Gideon drohte mir mit der nächsten Tomate. „Ich hab ihm bloß ein paar Tipps gegeben.“

„Aber klar doch.“

„Ich habe übrigens nicht nur Essen für dich.“ Gideon bückte sich zu seinem Picknickkorb und zog einen schmalen Stapel Umschläge hervor. Beim Anblick des schicken Papieres lag mir mein Brötchen plötzlich schwer im Magen. „Der Umschlag ganz oben kam an deinem Geburtstag.“

Recht grob riss ich das Papier auf. Eine hübsche Geburtstagskarte lag darin. Rasch überflog ich den Inhalt. Floskeln und leere Worte – wie jedes Jahr. Darunter eine verschnörkelte Unterschrift wie die eines Filmstars. Ich warf einen Blick auf den Scheck und verdrehte die Augen. Es war dieselbe Summe wie seit Jahren. „Sie hat sogar selbst unterschrieben.“

„Und für dich angerufen.“

„Ich weiß, hab ihre Mail gelesen.“

Sabine Keller war eine Reporterin, die unter dem Pseudonym Fleur Martine eine beeindruckende Karriere hingelegt hatte. Angefangen hatte sie als Praktikantin, dann hatte sie sich die guten Artikel geschnappt, wichtige Interviews geführt und war innerhalb von fünf Jahren ein bekanntes Gesicht geworden. Egal wie heiß die Story war, sie scheute sich nicht, sie anzufassen.

Außerdem war sie die Frau, die uns geboren hatte.

Damit hatte es sich aber auch schon mit den Familienbanden.

Ich suchte Shakespeare und entdeckte ihn auf einer Fensterbank, wo er sich die Sonne aufs Fell scheinen ließ. Er wirkte ziemlich entspannt, scheinbar hatte ihm der Flug nichts ausgemacht.

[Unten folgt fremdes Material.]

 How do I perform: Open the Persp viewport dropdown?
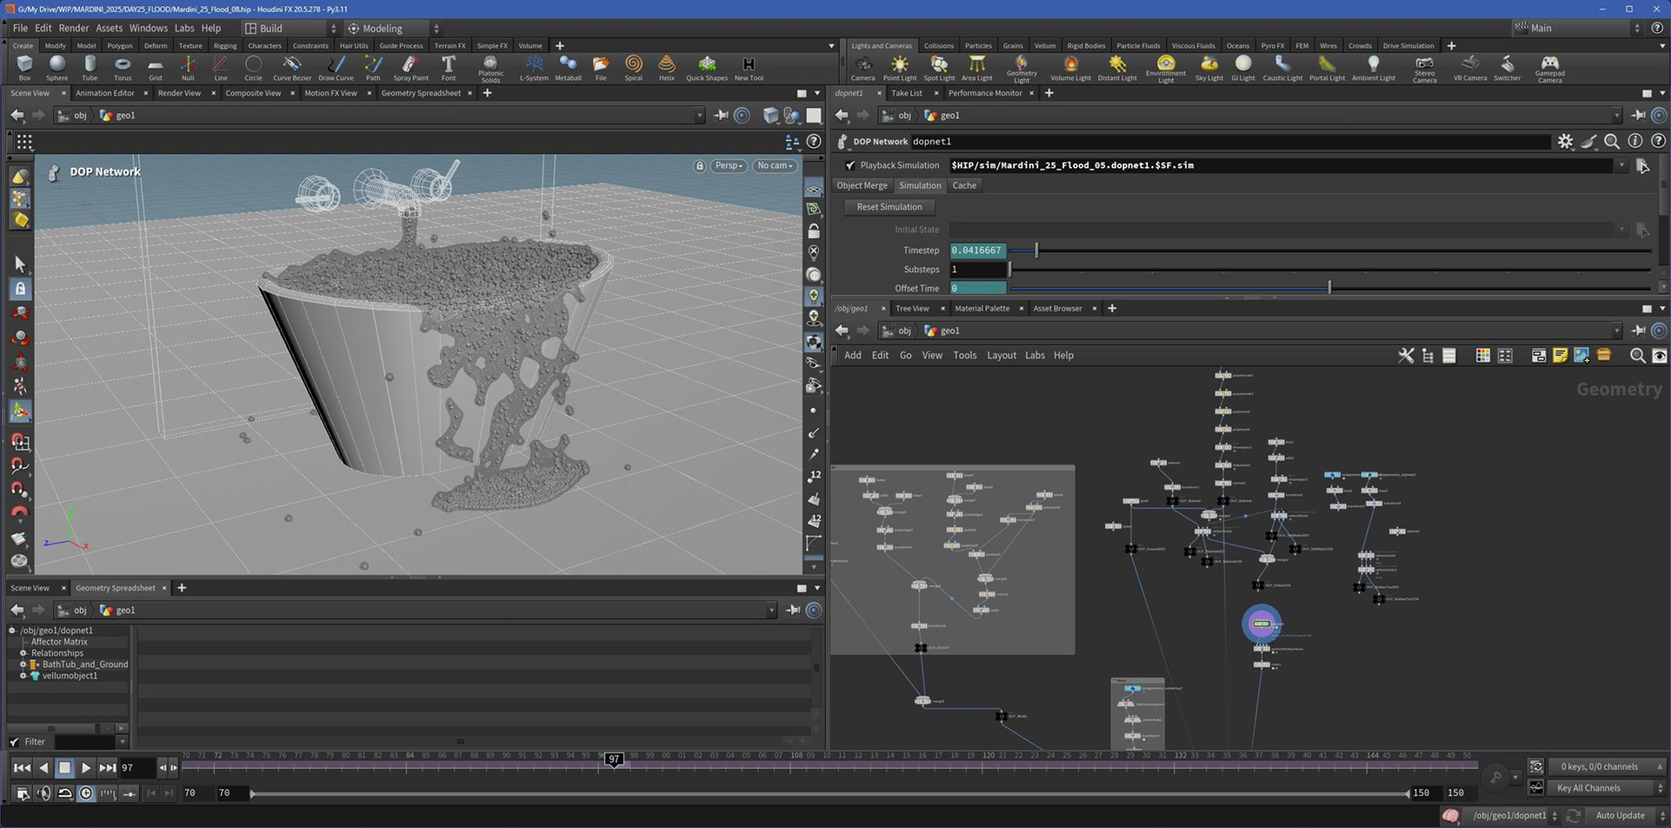[x=728, y=165]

Hoffentlich traf das auch auf die Zugfahrt zu, wir hatten noch ein paar Stunden vor uns.

„Emma.“ Gideon lenkte meine Aufmerksamkeit zurück auf sich. „Du musst das nicht tun.“

„Was meinst du?“

„Direkt dorthin ziehen. Du kannst erst mit zu mir kommen. Dich einleben.“

„Und auf deiner Couch schlafen? Wohnt da nicht immer noch dieser Typ?“

„Er wohnt im Gästezimmer. Aber ich könnte ihn auf die Couch umquartieren.“ Gideon rieb sich über die kurzen Haare. „Adri hat sich fast wieder gefangen, das wird.“

„Und dann willst du dir ein neues Häufchen Elend zulegen?“ Ich schüttelte den Kopf und trank von meinem Wasser. „Du weißt, ich verabscheue Großstädte.“

„Ich kann mich wegbewerben. Wir können uns gemeinsam etwas Neues suchen.“

„Du liebst die Wache. Und was würde aus Nora werden? Und Adri? Sie brauchen dich.“

„Und du?“

Ich auch, wollte ich sagen, doch ich biss mir auf die Zunge und schluckte die Worte hinunter. Ein Jahr ohne Gideon zu sein war der Horror gewesen. Aber ich hatte es geschafft.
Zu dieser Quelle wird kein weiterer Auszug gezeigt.